Call Elastic Algorithm Service (EAS) inference services from Python using the eas-prediction package. The SDK supports TensorFlow, PyTorch, Blade, string-based models, and queue-based streaming services.
Installation
pip install -U eas-prediction --userQuick start
All examples follow the same three-step pattern: create a client, configure it, then send prediction requests.
from eas_prediction import PredictClient
from eas_prediction import StringRequest
client = PredictClient('http://182848887922****.cn-shanghai.pai-eas.aliyuncs.com', 'scorecard_pmml_example')
client.set_token('YWFlMDYyZDNmNTc3M2I3MzMwYmY0MmYwM2Y2MTYxMTY4NzBkNzdj****')
client.init()
request = StringRequest('[{"fea1": 1, "fea2": 2}]')
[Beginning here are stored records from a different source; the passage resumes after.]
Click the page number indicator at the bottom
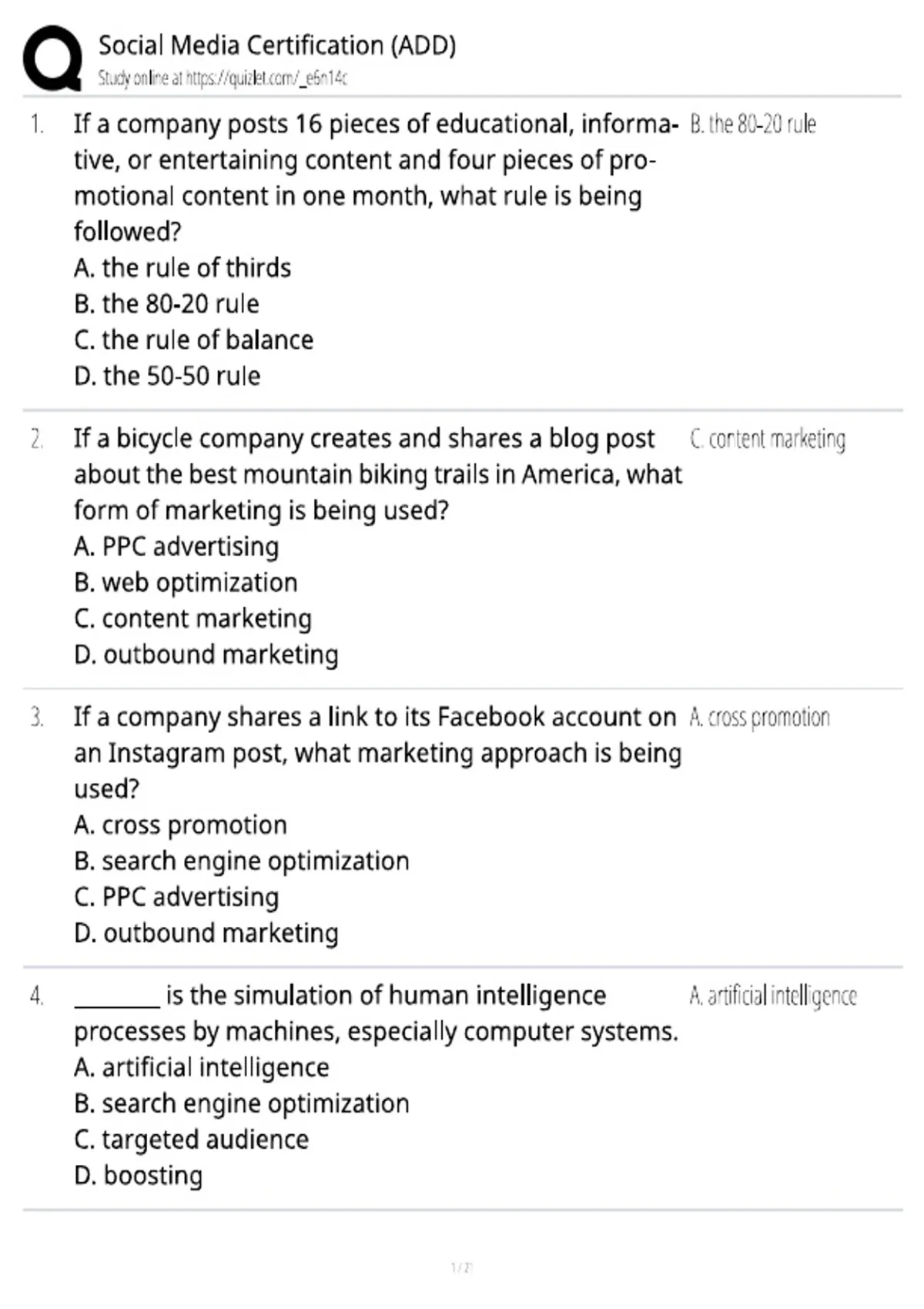Screen dimensions: 924x1309 pos(461,1267)
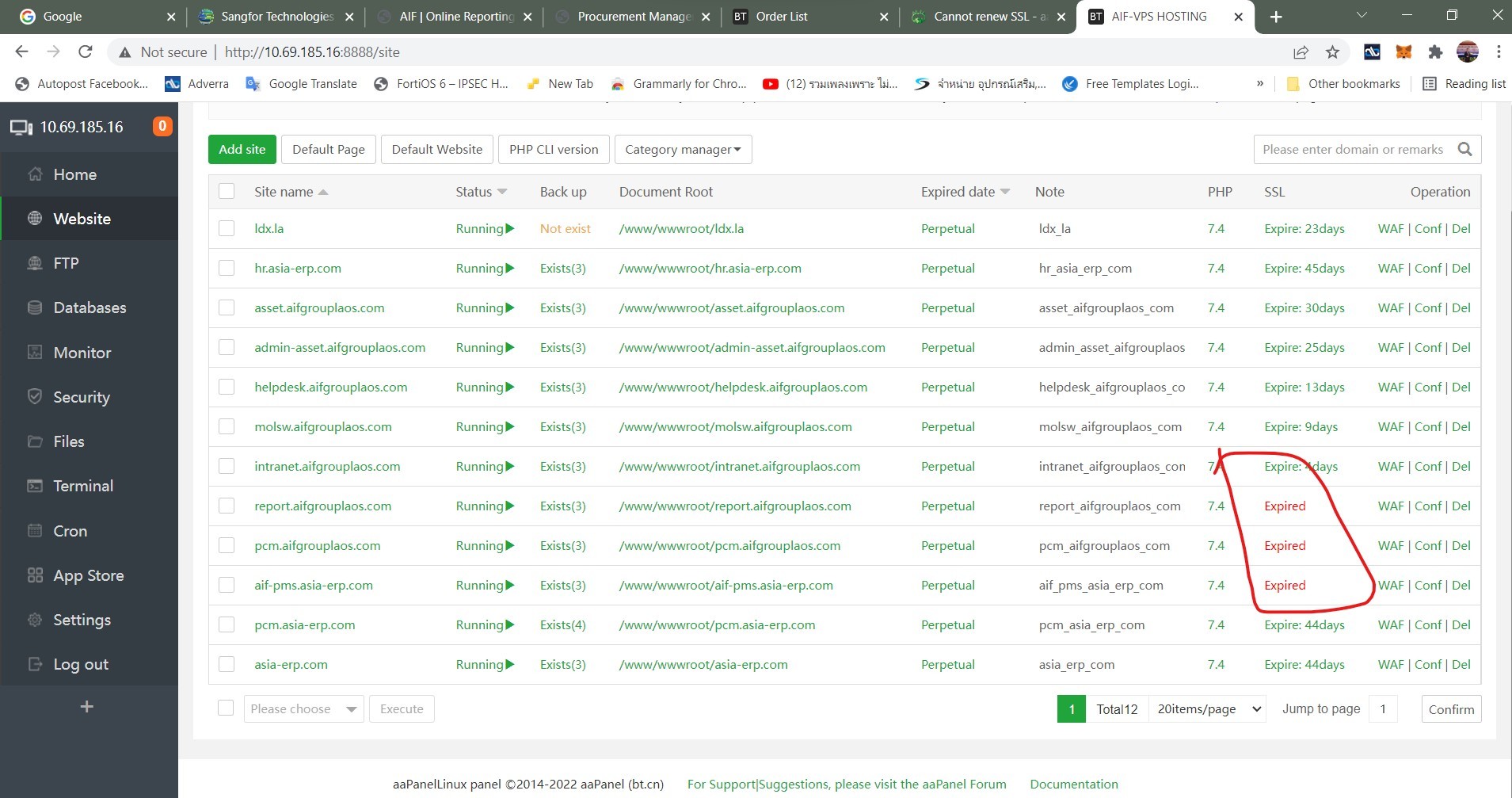The height and width of the screenshot is (798, 1512).
Task: Open the FTP menu item
Action: [66, 263]
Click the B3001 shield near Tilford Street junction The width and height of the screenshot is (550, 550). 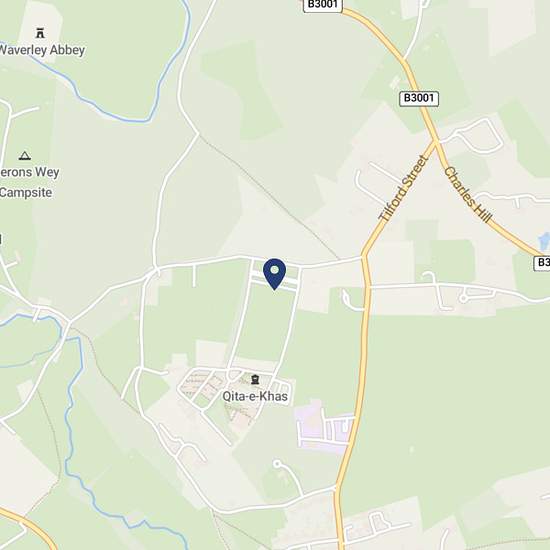click(x=419, y=98)
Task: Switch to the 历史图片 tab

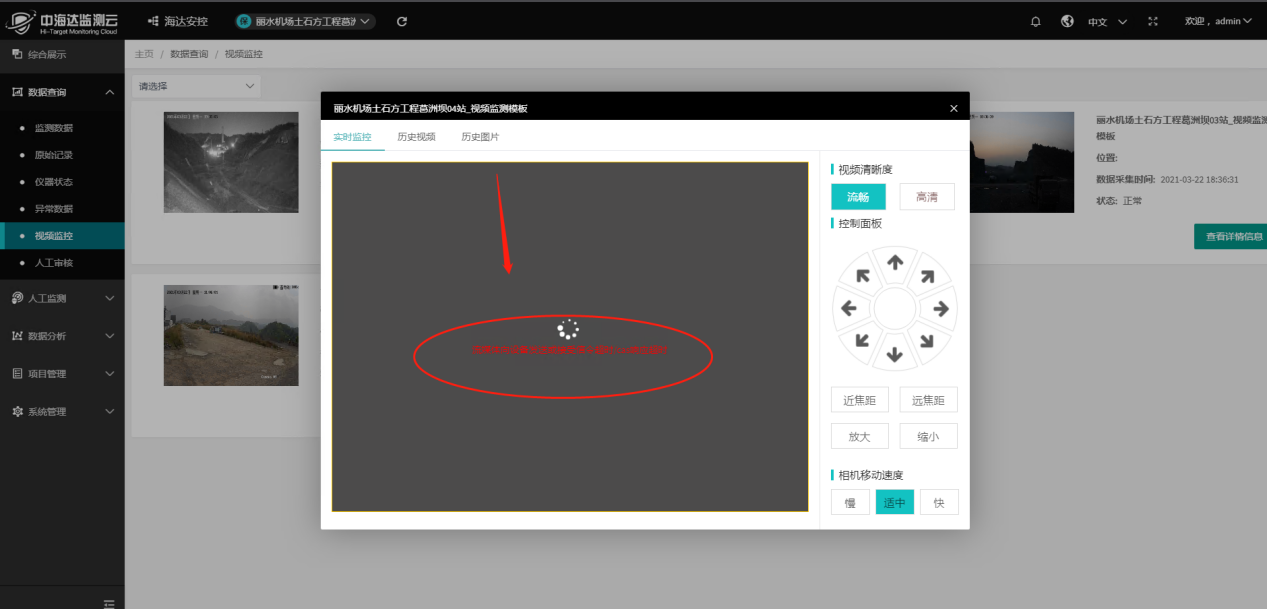Action: (x=480, y=136)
resp = client.predict(request)
print(resp)Choose your request type
| If your service uses... | Use these classes |
|---|---|
| Custom processors, PMML models | StringRequest / StringResponse |
| TensorFlow models | TFRequest / TFResponse |
| PyTorch models | TorchRequest / TorchResponse |
| Blade accelerated models | BladeRequest / BladeResponse |
| Queue-based streaming | QueueClient / Watcher |
API reference
Common parameters
endpoint: the server address for your EAS service.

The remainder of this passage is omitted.